Leaving out only the pictures, write out all the entries exactly.

Collected data entries:
★ ★ ★ ★ ★ ★ ★
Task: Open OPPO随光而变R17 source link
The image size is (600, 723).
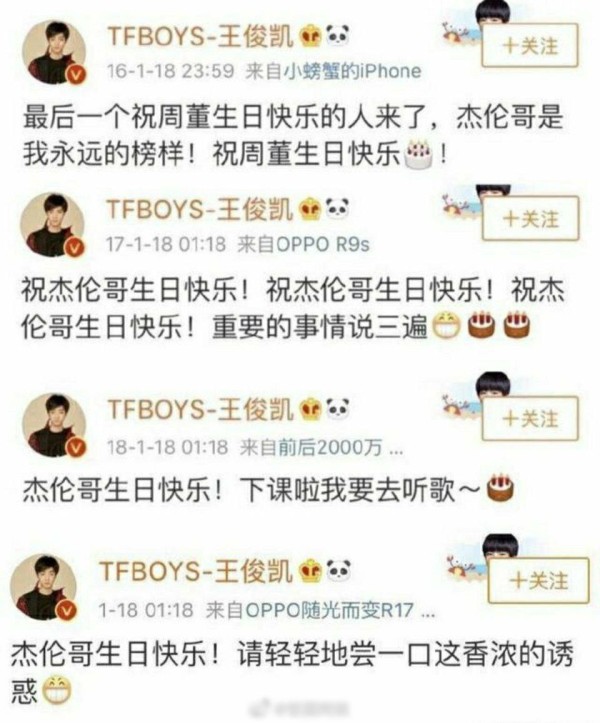Action: [329, 610]
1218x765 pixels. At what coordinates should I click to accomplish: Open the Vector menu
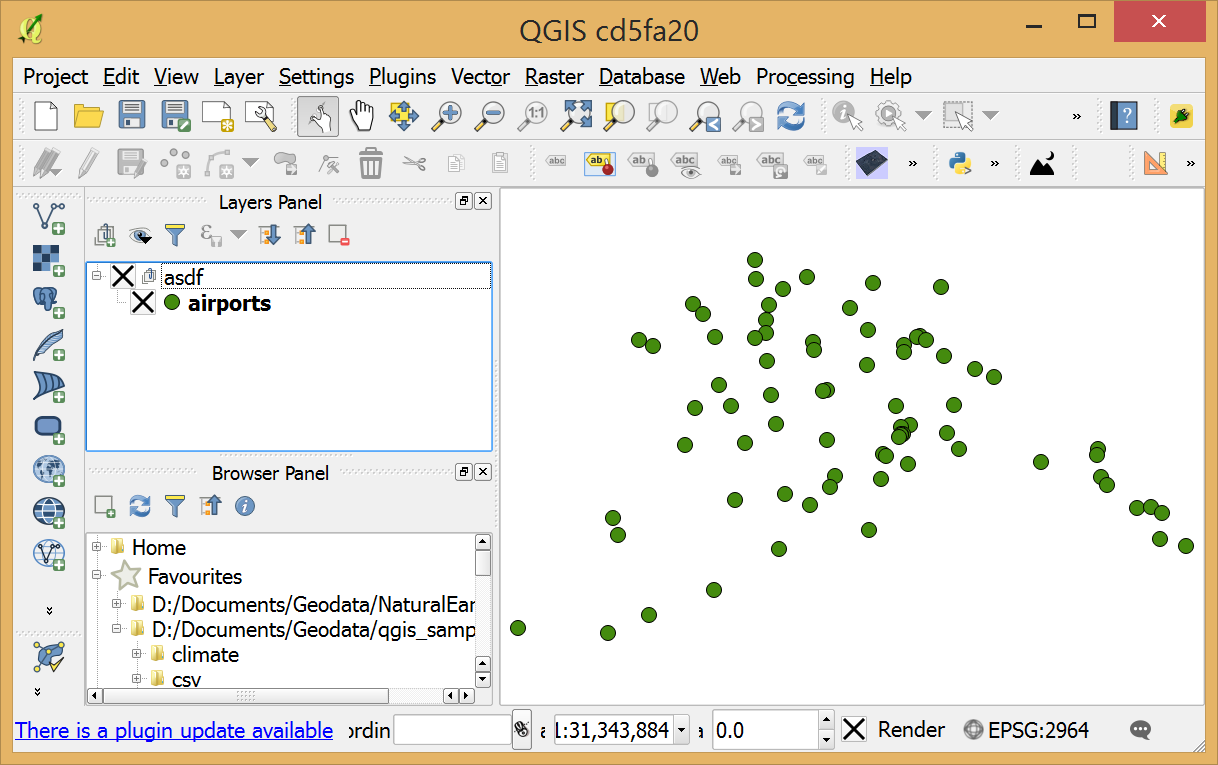(480, 77)
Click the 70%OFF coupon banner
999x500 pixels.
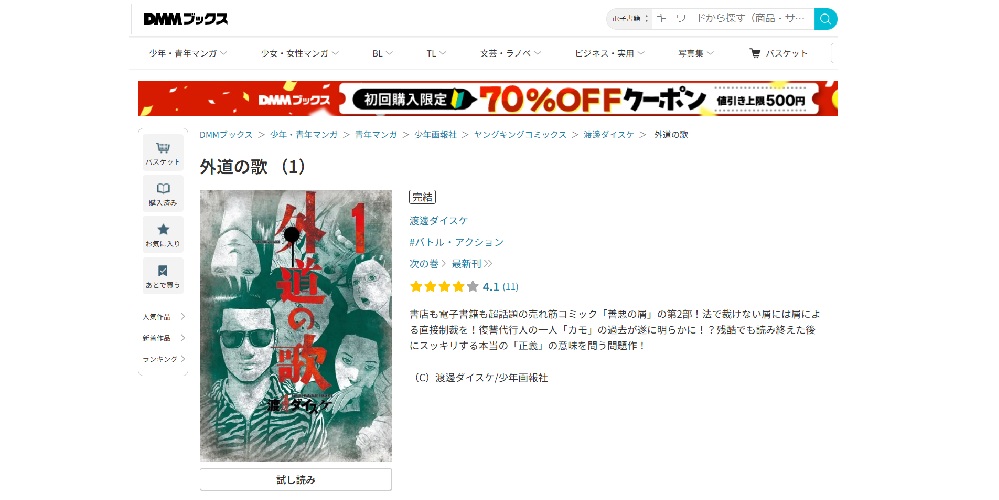click(x=487, y=98)
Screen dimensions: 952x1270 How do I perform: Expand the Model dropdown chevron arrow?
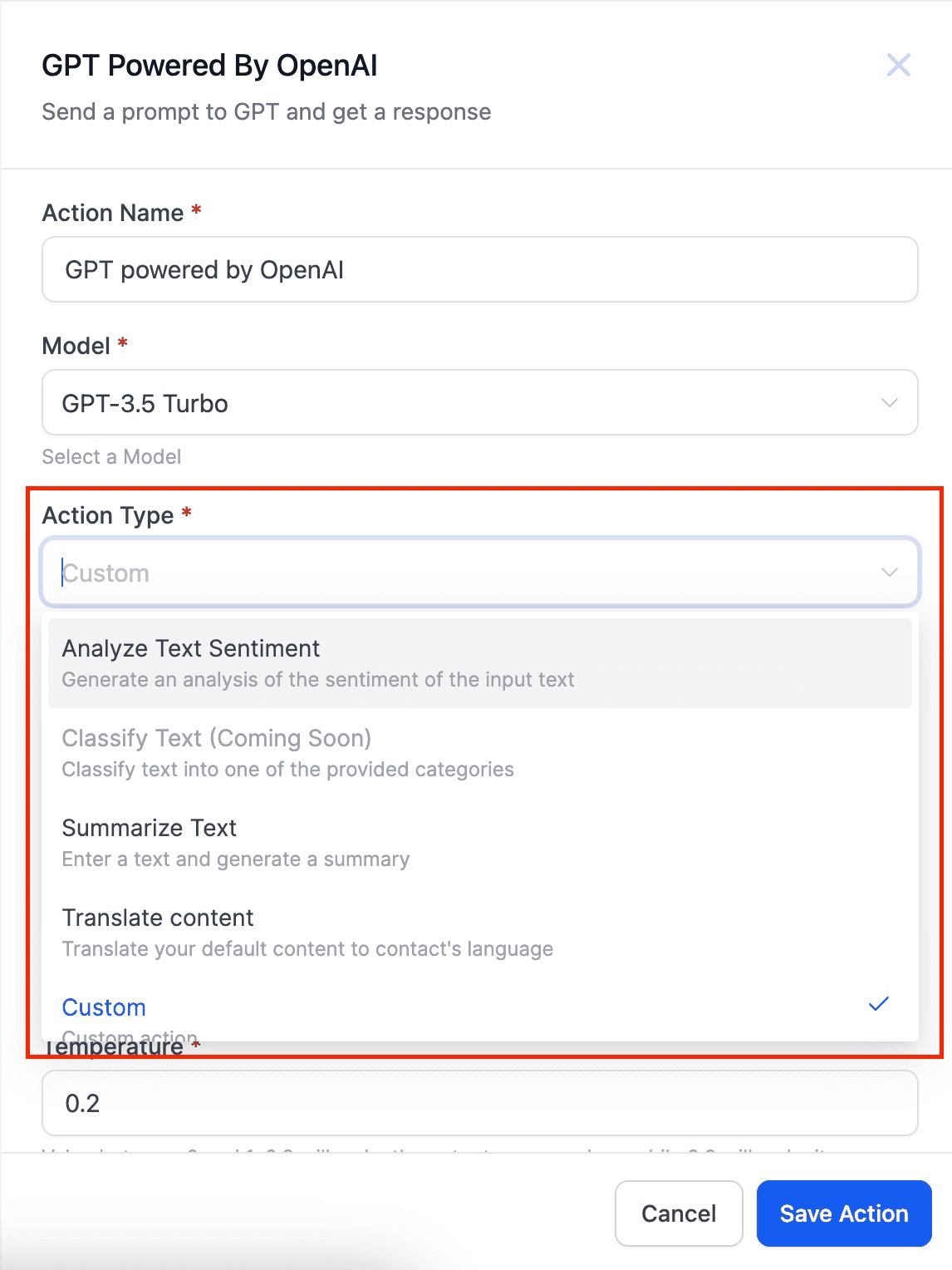coord(889,403)
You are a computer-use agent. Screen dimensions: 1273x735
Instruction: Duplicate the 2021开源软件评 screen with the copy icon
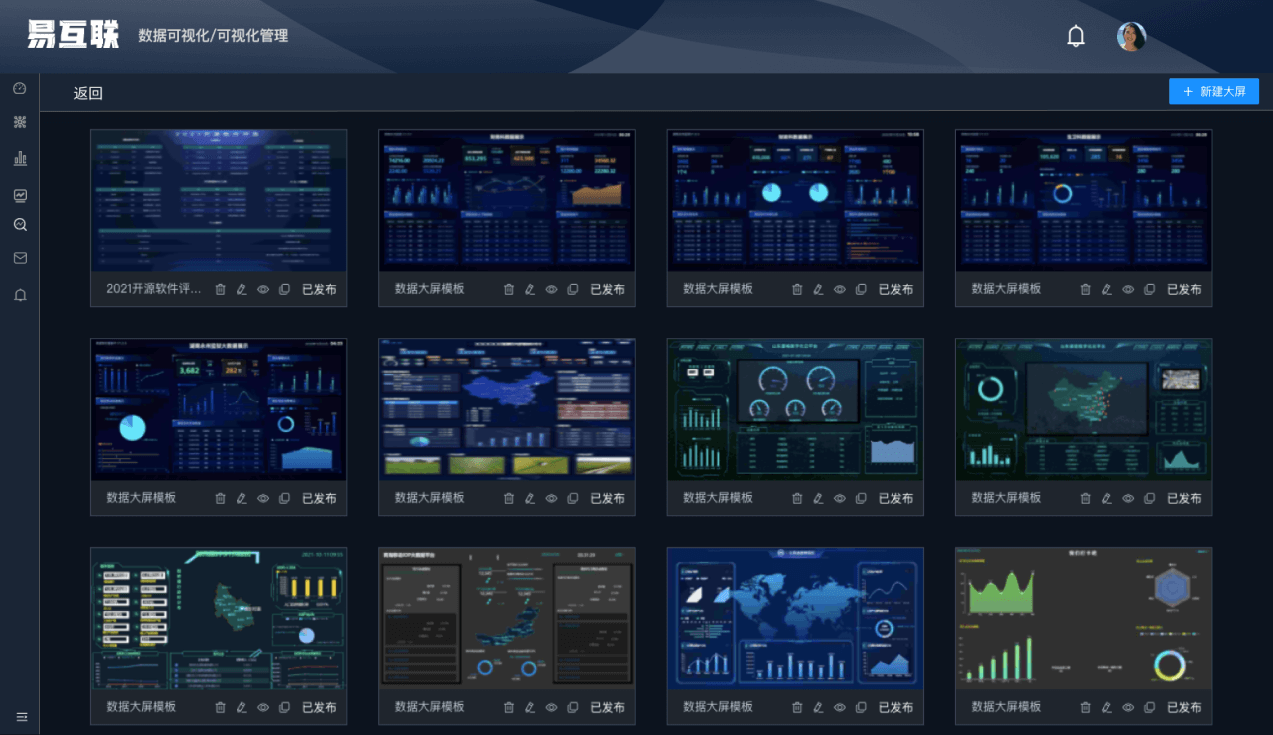pyautogui.click(x=284, y=289)
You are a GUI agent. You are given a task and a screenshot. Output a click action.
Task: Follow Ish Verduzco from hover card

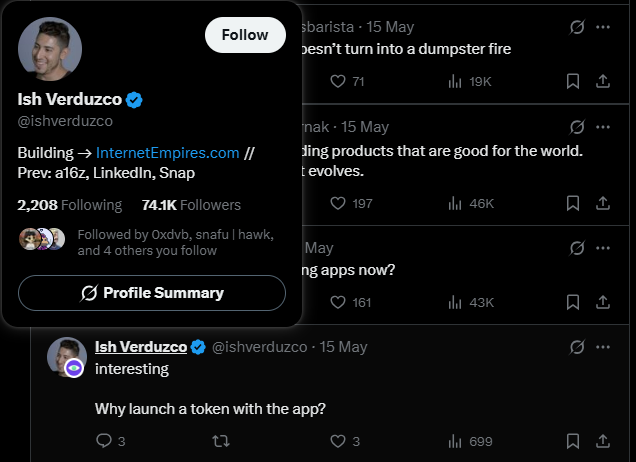click(x=245, y=35)
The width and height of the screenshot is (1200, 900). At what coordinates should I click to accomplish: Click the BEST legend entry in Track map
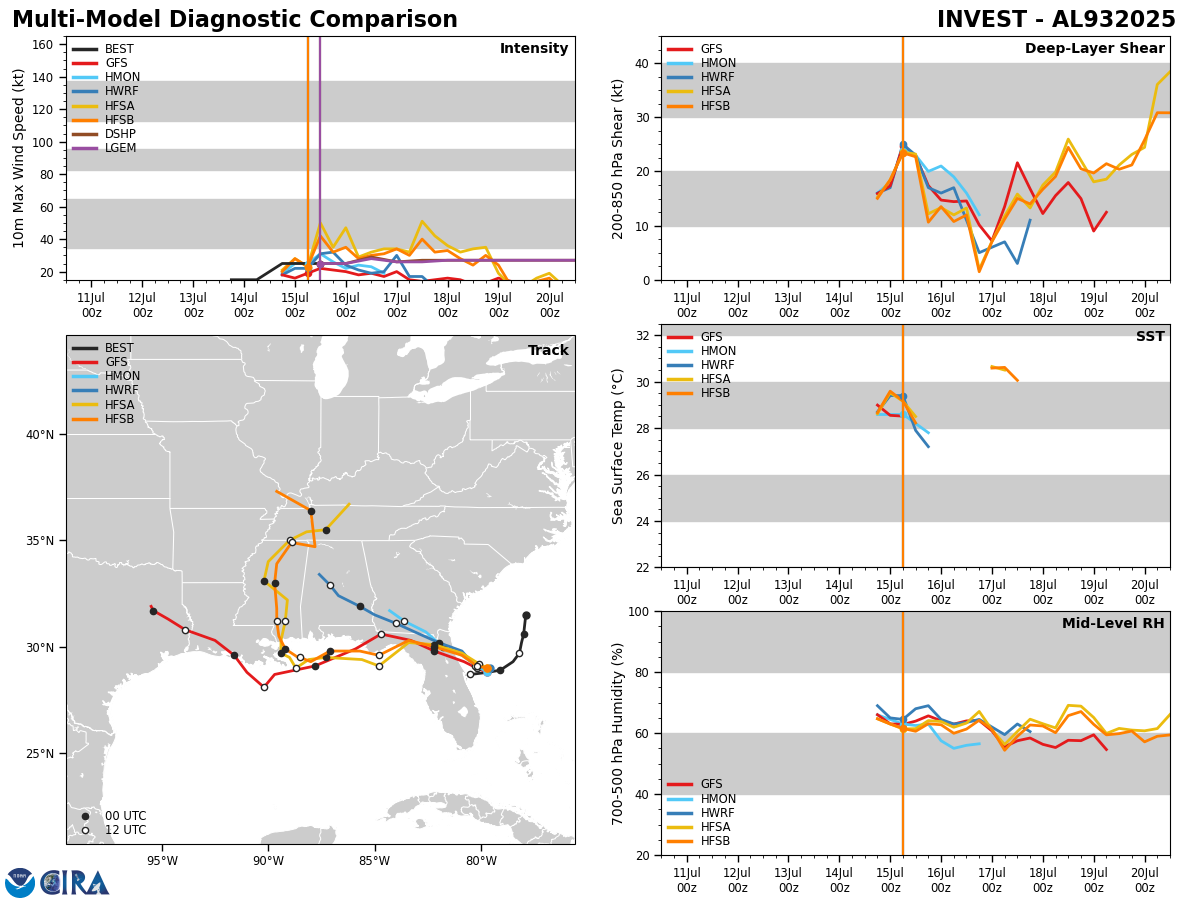(x=119, y=348)
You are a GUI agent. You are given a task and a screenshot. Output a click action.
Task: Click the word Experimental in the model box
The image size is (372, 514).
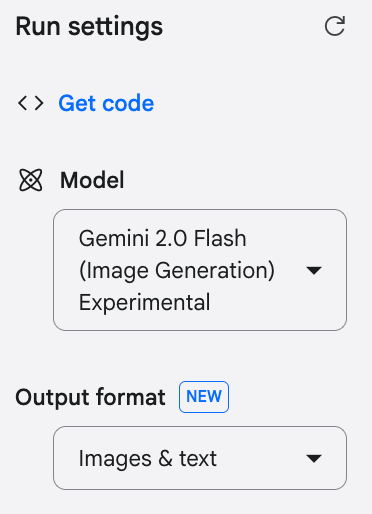pos(144,302)
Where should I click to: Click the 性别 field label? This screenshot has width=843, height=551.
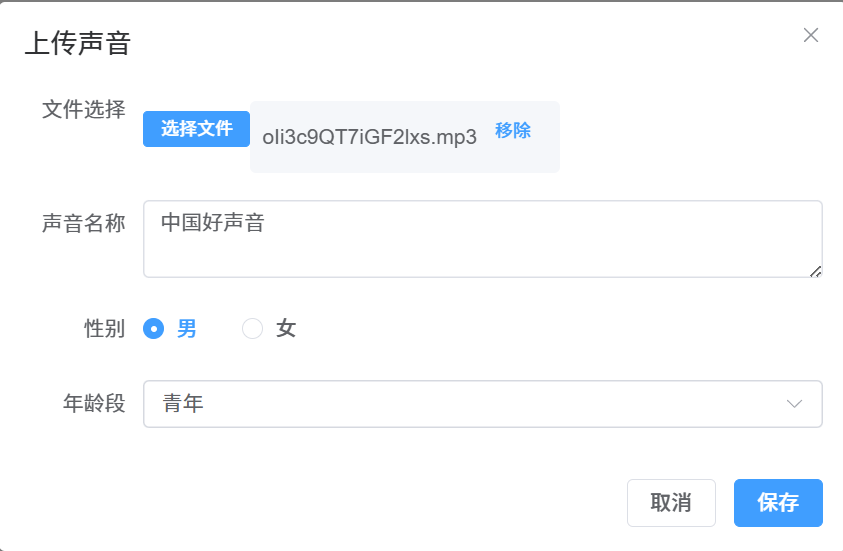click(x=105, y=328)
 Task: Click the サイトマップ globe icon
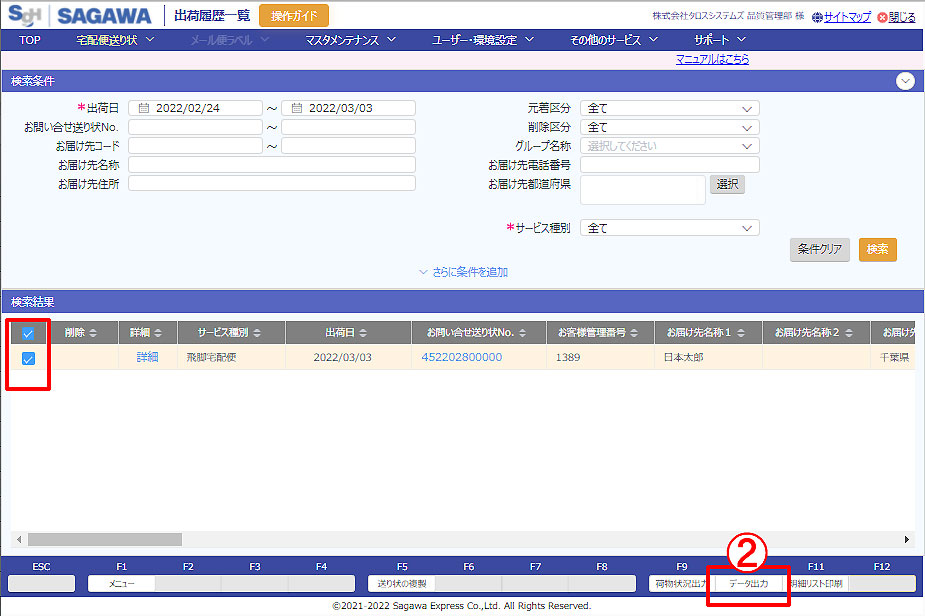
★ ★ ★ ★ ★ ★ ★
Task solution:
Task: Open OPPO随光而变R17 source link
The image size is (600, 723).
Action: [329, 610]
1218x765 pixels. At what coordinates should I click to accomplish: Open the Vector menu
(480, 77)
Click the 70%OFF coupon banner
999x500 pixels.
click(x=487, y=98)
Screen dimensions: 952x1270 How do I perform: Expand the Model dropdown chevron arrow?
coord(889,403)
You are a computer-use agent. Screen dimensions: 1273x735
Instruction: Duplicate the 2021开源软件评 screen with the copy icon
pyautogui.click(x=284, y=289)
You are a GUI agent. You are given a task and a screenshot. Output a click action.
Task: Follow Ish Verduzco from hover card

click(x=245, y=35)
The width and height of the screenshot is (1200, 900). At what coordinates should I click to accomplish: Click the BEST legend entry in Track map
(x=119, y=348)
You are a GUI agent. You are given a task and a screenshot. Output a click action.
Task: Click the word Experimental in the model box
The image size is (372, 514).
pos(144,302)
Where should I click to: Click the 性别 field label? This screenshot has width=843, height=551.
click(x=105, y=328)
 Task: Click the サイトマップ globe icon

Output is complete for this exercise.